The first movement of Elena’s new concerto is called Childhood, and its light and energetic music recalls Sara’s earliest years in South East Poland. Her father was a doctor who filled her childhood with love and education; they were surrounded by community. But Sara would soon experience an unimaginable tragedy: the Nazi invasion that would take the lives of her Jewish family.
Rooted in Childhood is a single, insistent note that represents the “stable character, very solid, dependable” young Sara. Towards the end of
the movement, darker chords cut through the innocence – a subtle premonition of the wartime events to come, which are depicted in Danger.

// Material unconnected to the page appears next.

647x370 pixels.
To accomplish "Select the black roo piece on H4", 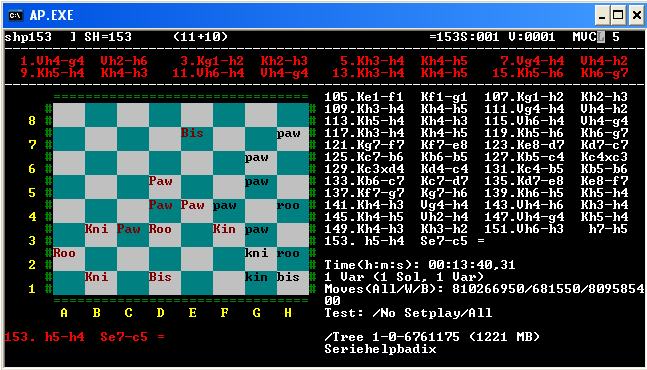I will [x=288, y=205].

“I did not want to have the word ‘war’ in there,” Elena says of the second movement, noting that Holocaust survivors often avoid speaking about their experiences. Instead, the title Danger represents what Sara was feeling, and “what is coming towards her – it’s like this wall of sound”. It boasts a military feel with dissonant themes set against rhythmic percussion.
“That's the most important part of what happened in her life,” Elena says. “Nothing was the same after that. If you lose your whole family, and you are in danger yourself and you'd survived horrible things, you could never stay the same person.”
The teenaged Sara fled the massacre in disguise. Elena uses her third movement Hope to signal this escape from the Nazis, as well as the following years in which Sara, her husband, and their son Bob travelled by boat to Australia.